My thoughts flew back constantly to St. Petersburg. Being a girl who had already tasted city life, it did not please me in the least to bury myself in the country, and I longed to mix with the gay world again. One day, an invitation came from my aunt Leon Galitzine, asking me to spend two or three months with them. That was indeed a piece of good fortune! What could be more exciting, more delicious! Visions of balls floated before my eyes and I simply danced with joy, meaning to amuse myself tremendously.
Mamma brought me to St. Petersburg and left me in charge of my aunt, who did all she could to make my stay pleasant. The vanities of the world took complete hold of me; I had a very gay season, being out nearly every night and dancing to my heart’s content with my band of last year’s admirers. Stenger continued to care for me as he did at first, and was more than ever my slave. Everywhere I went he would find out and go too, for he had a true heart, poor boy. I had such a thirst for pleasure that my evenings at home appeared awfully long; I found it dreadfully dreary and yawned in the most distressing fashion, sitting half-dozing in an armchair beside the fire, and constantly asking what time it was, having a most natural desire to go to bed.
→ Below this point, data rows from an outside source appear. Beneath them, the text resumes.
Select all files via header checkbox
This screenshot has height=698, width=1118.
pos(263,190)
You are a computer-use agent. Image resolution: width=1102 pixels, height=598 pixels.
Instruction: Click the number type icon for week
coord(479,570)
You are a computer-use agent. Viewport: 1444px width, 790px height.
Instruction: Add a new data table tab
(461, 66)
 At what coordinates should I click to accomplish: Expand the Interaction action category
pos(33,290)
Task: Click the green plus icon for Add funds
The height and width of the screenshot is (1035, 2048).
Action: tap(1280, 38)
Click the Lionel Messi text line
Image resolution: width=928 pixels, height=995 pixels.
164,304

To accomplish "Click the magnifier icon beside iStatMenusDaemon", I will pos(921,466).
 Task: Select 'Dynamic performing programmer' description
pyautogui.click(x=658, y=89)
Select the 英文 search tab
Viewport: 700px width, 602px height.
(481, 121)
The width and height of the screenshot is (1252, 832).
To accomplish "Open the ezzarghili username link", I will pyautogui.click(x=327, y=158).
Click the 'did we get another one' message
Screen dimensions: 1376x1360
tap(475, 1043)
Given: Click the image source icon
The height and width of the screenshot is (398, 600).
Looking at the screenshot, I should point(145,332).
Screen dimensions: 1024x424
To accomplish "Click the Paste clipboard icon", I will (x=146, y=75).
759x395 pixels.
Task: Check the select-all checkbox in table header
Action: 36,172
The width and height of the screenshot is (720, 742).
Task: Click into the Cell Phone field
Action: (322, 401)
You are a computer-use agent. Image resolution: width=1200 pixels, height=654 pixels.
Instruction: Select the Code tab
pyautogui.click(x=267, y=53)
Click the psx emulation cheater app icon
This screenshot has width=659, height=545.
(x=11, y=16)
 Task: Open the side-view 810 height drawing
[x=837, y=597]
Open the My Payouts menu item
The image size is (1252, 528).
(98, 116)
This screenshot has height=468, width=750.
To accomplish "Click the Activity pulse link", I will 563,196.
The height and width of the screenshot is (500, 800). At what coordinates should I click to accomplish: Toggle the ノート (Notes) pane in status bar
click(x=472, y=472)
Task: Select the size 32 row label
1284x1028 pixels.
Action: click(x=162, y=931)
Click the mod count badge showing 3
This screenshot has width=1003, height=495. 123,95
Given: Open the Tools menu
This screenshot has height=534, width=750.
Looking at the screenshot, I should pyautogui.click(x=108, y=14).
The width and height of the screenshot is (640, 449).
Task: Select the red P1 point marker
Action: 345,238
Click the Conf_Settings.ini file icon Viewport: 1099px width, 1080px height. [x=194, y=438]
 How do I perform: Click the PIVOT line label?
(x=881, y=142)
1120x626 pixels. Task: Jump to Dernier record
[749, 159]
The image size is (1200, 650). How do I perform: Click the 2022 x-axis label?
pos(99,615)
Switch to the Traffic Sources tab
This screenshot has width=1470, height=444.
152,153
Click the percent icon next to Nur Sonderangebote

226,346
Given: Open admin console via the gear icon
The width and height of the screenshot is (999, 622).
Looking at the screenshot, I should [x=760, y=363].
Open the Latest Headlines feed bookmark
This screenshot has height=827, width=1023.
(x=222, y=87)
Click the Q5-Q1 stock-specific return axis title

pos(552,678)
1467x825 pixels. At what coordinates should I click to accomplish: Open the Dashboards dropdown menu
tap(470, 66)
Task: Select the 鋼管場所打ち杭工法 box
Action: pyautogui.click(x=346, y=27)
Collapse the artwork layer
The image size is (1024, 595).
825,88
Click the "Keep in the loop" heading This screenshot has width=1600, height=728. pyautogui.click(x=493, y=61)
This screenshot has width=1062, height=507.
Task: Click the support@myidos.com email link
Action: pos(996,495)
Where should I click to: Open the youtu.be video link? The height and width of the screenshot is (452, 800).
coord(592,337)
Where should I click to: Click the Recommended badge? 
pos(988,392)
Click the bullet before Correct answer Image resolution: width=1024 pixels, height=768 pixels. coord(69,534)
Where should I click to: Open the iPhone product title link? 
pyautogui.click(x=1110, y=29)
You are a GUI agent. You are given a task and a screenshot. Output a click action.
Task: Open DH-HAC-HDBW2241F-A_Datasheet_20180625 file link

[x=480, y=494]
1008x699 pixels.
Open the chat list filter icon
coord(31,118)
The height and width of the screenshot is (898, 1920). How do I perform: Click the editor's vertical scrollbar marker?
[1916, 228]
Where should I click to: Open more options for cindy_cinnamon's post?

I met many nice fellows of the corps des pages in the house of a great friend of mine, the countess Aline Hendrikoff, all chums of her brother’s. The boys were charming fellows and I flirted shamelessly with them. My more sedate admirers began to tease me about the way I caught mere babes into my net, they said that a chap of twenty was too old already to attract my attention. We really did have great fun at the Hendrikoffs and gave way to wild mirth, such a noise, such laughter! We played hide-and-seek and climbed on the top of cupboards, and when we girls were found, before tumbling down into the arms of the pages, we commanded them to turn their heads the other way and to shut their eyes tight, very tight. One evening we got up some tableaux-vivants in which I exhibited myself as Cleopatra the Egyptian queen, stretched at full length on a tiger skin and holding in my hand the fatal asp, artfully composed of green paper. I had to be just stung by it, but instead of simulating the agonies of death, I burst out laughing, to the scandal of the spectators. In the next tableau we represented a flock of woolly lambs, spread on all fours on the carpet, and wrapped up in our pelisses turned inside out.
By the end of April mamma came to take me home. I reluctantly left St. Petersburg and took a long farewell of my freedom.